Belinda wants to go home. Immediately. After all, she has a shift tomorrow, and while the bit with the killer robots and outer space was all fun and scary, she is done with it. Whether or not it’s done with her is a different question, of course, but it’s this fascinating twist on the Doctor/Companion dynamic that suffuses “Robot Revolution” with a crackle that you can’t help but love.
Doctor Who has, of course done this before—it’s 62 years old at this point, it would be hard not to have. Ian and Barbara, the first companions alongside the Doctor’s granddaughter Susan those six decades ago, were abducted. Tegan frequently expressed her desire to get home to her life and job on Earth in the ’80s, and even in the modern era, Clara’s feisty relationship with the Twelfth Doctor saw her try and divide her time in the TARDIS with teaching back home. But what makes Belinda stand out as the latest riff on that idea—aside from Sethu’s brilliant performance, briskly imbuing Belinda with a frankness and confidence that makes for some remarkable chemistry with Ncuti Gatwa’s Doctor—however, is just how much Doctor Who is ready to engage with the idea, front and center, from the get-go.
Much of “The Robot Revolution” is a plenty charming sci-fi riff, built around a deliciously fun premise (that we don’t want to spoil yet, but it brilliantly plays on Doctor Who‘s classic tropes of imbuing an everyday concept with that fantastical, sci-fi bent)—there’s action, there’s tragedy, there’s big twists and clever, funny word play. There’s even some things carrying over from last season that still don’t quite hit, like the awkward trope of having Gatwa’s Doctor get very emotional about something we’re told he’s been invested in, rather than shown. It’s up there as one of modern Who‘s stronger openers, and definitely a marked improvement from “Space Babies” last year, but it’s Belinda herself that the episode shines with, rather than the Doctor Who-ness surrounding her.

Belinda is immediately challenging to the Doctor, but not in an antagonistic way. They’re not squabbling with each other; they do clearly begin to find some connection together across the episode. But Belinda is not there to nod along to every word he says and be bedazzled by the terrors and delights of the Doctor’s aura. She has her own values, she has her own boundaries, and she is more than willing to stand up to an ancient Time Lord and be as equally awestruck at his alien physiology as she is to firmly remind him when he crosses a line (and being the Doctor, he regularly does that), bringing something fresh out of Gatwa’s Doctor as he comes to realize that his charms don’t always work on people. They don’t always agree on the solution a problem, they don’t always consult each other before making a decision—there is a push and pull, a tension beneath their positive chemistry and the things they learn about each other that they do share in common, that makes their relationship compelling from the moment they crash into each other’s orbit.
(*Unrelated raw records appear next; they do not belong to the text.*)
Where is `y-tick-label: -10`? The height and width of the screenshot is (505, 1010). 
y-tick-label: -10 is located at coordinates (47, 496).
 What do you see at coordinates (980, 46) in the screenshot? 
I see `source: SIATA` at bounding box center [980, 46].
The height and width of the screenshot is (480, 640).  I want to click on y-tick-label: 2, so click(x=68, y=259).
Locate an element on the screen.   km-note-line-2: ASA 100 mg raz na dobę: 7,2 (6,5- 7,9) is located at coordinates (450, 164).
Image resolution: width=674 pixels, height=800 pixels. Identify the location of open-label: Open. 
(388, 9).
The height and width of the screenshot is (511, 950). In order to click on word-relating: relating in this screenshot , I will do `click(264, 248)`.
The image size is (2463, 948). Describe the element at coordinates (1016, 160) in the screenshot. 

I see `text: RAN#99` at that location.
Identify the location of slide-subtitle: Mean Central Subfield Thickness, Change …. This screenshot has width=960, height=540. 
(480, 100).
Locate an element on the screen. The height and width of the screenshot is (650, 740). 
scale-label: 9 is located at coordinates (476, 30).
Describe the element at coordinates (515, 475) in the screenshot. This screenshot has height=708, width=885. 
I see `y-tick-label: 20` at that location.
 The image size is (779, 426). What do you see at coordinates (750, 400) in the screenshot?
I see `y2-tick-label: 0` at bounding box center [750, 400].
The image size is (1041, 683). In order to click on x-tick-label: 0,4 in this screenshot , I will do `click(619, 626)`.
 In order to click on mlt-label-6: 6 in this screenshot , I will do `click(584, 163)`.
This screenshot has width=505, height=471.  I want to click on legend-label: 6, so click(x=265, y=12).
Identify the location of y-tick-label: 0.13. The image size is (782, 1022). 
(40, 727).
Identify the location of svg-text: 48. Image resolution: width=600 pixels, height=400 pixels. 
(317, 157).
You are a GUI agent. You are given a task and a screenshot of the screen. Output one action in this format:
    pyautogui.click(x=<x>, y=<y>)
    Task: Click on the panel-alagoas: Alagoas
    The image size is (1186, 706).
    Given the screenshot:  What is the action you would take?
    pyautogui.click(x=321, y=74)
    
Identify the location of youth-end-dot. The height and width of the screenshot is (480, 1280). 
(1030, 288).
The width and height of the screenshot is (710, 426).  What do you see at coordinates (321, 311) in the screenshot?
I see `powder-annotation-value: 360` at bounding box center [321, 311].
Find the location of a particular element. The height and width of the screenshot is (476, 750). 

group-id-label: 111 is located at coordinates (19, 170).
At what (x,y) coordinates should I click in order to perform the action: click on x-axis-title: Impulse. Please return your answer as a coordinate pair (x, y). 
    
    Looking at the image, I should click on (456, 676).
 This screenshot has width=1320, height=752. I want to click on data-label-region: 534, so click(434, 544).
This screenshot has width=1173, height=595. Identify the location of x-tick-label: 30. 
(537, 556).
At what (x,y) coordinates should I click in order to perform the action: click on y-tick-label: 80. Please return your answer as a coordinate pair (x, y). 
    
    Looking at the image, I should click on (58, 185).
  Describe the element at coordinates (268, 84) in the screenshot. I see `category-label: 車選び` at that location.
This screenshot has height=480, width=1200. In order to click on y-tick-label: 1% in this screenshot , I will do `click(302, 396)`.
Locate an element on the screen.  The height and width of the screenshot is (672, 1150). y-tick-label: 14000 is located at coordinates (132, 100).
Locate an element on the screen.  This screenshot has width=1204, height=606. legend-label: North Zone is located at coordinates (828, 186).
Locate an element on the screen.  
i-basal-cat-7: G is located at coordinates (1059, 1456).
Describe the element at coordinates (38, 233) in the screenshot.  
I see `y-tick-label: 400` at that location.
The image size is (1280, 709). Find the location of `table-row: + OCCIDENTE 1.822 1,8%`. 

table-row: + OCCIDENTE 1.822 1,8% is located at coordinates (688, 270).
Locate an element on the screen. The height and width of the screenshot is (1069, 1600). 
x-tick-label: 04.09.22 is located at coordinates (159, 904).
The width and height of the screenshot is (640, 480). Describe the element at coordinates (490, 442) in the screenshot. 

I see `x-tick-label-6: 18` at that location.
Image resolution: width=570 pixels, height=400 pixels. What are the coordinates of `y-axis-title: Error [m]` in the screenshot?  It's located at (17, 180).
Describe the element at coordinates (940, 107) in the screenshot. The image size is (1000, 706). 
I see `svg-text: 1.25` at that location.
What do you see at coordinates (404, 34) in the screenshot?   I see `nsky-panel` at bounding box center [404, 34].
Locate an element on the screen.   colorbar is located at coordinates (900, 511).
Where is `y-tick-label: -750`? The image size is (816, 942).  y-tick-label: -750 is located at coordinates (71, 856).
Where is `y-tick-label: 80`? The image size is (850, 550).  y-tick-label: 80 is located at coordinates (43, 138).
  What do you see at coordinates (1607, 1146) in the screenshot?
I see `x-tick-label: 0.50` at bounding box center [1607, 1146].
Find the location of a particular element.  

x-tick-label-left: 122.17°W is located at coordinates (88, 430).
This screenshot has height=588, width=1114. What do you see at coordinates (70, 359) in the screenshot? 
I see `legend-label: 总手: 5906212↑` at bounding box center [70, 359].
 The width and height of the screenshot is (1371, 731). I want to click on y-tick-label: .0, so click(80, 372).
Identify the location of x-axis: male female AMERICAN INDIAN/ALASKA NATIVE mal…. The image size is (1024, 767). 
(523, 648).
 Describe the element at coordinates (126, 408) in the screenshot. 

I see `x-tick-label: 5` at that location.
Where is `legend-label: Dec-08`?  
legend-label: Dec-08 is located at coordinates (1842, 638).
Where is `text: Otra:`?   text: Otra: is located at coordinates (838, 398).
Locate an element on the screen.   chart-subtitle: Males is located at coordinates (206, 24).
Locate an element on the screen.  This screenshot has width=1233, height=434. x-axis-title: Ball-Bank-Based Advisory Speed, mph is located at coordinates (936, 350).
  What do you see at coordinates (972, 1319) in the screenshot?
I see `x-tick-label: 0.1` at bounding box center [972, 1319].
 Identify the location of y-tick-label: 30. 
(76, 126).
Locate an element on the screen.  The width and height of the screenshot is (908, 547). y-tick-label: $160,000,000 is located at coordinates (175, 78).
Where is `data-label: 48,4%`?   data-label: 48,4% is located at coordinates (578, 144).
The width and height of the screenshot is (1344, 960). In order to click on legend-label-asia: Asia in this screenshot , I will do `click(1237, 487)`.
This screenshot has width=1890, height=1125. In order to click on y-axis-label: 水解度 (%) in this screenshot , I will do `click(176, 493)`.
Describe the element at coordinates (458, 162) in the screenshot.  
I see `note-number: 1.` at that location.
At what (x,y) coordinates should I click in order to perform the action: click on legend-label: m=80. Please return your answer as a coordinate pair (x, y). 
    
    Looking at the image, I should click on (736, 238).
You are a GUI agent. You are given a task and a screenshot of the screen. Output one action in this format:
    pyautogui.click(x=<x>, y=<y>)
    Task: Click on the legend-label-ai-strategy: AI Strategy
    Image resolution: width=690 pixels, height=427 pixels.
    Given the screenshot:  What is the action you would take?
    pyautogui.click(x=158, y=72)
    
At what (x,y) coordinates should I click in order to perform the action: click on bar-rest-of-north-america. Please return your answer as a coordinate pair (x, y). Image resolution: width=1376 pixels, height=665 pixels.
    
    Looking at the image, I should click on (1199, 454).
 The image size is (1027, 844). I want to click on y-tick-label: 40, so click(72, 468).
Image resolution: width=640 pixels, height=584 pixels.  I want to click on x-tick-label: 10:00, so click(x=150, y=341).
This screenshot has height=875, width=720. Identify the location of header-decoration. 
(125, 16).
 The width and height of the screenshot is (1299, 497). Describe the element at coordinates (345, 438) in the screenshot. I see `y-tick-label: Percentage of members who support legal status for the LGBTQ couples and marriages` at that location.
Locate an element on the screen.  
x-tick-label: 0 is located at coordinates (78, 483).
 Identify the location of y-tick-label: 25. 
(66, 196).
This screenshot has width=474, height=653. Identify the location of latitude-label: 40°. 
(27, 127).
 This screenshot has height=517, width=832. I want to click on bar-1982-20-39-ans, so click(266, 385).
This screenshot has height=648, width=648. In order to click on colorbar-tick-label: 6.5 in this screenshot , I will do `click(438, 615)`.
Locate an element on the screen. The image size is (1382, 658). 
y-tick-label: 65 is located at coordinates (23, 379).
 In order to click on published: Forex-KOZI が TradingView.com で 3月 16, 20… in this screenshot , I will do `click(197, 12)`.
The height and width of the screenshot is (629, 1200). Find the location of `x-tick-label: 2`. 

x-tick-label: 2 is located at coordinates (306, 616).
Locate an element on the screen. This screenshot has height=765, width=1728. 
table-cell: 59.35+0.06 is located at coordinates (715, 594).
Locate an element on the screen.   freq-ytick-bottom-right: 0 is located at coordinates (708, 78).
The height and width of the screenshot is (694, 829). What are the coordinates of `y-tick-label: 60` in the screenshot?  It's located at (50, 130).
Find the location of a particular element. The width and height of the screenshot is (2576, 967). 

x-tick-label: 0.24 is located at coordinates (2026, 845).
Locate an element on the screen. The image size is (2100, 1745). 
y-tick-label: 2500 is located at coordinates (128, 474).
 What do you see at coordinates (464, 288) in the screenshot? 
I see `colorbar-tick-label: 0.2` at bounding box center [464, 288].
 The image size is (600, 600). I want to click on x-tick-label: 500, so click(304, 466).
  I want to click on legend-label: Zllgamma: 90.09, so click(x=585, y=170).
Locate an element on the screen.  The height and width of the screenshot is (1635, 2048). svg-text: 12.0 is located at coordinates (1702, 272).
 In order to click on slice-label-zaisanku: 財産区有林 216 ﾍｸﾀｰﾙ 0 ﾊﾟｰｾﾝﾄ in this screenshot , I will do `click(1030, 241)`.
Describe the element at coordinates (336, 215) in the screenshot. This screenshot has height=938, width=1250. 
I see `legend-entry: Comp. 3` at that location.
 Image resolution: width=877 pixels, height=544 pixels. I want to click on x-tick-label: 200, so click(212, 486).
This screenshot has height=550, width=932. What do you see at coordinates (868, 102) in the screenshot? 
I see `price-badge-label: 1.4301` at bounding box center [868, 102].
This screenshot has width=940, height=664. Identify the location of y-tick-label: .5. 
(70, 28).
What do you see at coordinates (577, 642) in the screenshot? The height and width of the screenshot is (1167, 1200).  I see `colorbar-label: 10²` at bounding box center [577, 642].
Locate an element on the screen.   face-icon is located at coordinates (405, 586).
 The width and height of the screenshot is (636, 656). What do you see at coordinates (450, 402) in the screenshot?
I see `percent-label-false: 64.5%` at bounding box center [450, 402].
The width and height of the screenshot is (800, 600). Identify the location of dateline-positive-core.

And perhaps most importantly, it’s a relationship we actually get to see developing on-screen. One of the biggest issues with Ruby Sunday last season—beyond the mystery core to her character not really being much of a mystery at all, intentionally for better or worse—is that, in spite of Millie Gibson’s similarly fantastic chemistry with Gatwa, we only really see that the Doctor and Ruby were best friends because they, and other characters, would just say that they are best friends. We rarely spent time with the two actually really talking to each other, never got to see them relax between stories in the TARDIS. In just a single episode however, Belinda and the Doctor’s relationship feels different not just because of the dynamic, but because Doctor Who is once again actually willing to spend time in showing it working in action, and to let its two leads really dig into that connection.
That makes “The Robot Revolution” an incredibly exciting premiere, kicking off us off into a season brimming with potential—into a season that might be do or die for Doctor Who, considering we’ve yet to hear anything about the show’s renewal beyond this season. But with a team like the 15th Doctor and Belinda at the helm, whatever’s coming, Doctor Who has a secret weapon far handier than a time machine or a sonic screwdriver this season that will gladly keep us checking in as much as any creepy monster or dazzling location ever could.

Doctor Who returns to Disney+ around the world, and the BBC in the UK, on Saturday, April 12.